The Core View (Fig. 4) arranges columns of horizontal bar charts that visualize a single core-level (measurement) or sample-level (parameter) attribute as individual bars at each horizon of the selected cores in the Map View. This plot enables rapid comparison of attributes in one dimension (depth) to quickly gain insights into biological and geochemical parameter distributions, helping users investigate subsurface gradients or trends among selected cores from a single expedition or multiple expeditions simultaneously.

To add a chart of a single attribute for each selected core in the Map View, users search for and select attributes using a dropdown menu. The bar charts show core IDs, fates, dates, and are aligned vertically by depth horizon to facilitate comparison across bar charts along the same horizontal baseline (T4). For example, with a small number of cores selected around a vent in the Map View, a user could use the Core View to ask, “Which cores have high sulfide values?
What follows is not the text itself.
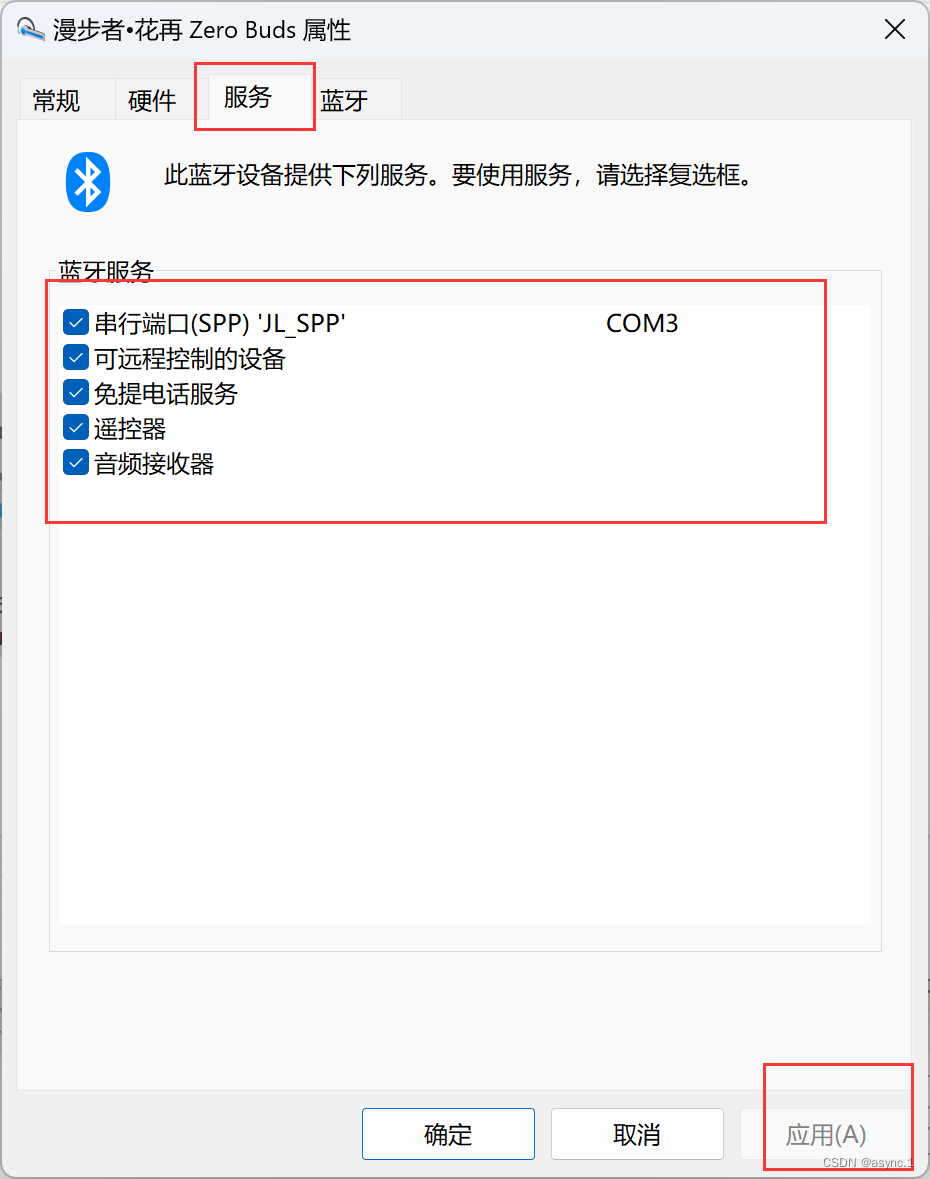
Task: Toggle the 可远程控制的设备 checkbox
Action: pos(76,358)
Do all cores with high sulfide also have high relative taxa ‘X’ abundance? If not, what other geochemical parameters are different that might explain this difference?” (T1, T2) leading to predictive analysis such as “As we move further away from this vent, do we see these values increasing or decreasing? Are all orange mats associated with relative taxa ‘X’ abundance?” (T10) We chose horizontal bars to visually mirror the measurement of parameters by depth in the sediment. Where horizons are different sizes, the smallest step size (typically 1 cm) is used. If a core does not have sample data at that resolution (e.g., parameters measured every 3 cm), we duplicate the bar by the number of smallest steps at that scale and repeat the horizon label to make this clear for the user. Users have a choice of six colorblind-friendly palettes (Viridis, Cividis, Greyscale, Inferno, Plasma, Magma). Finally, users can directly deselect cores from this view, to narrow the space of cores for subsequent analysis in the Interpolation View (T8).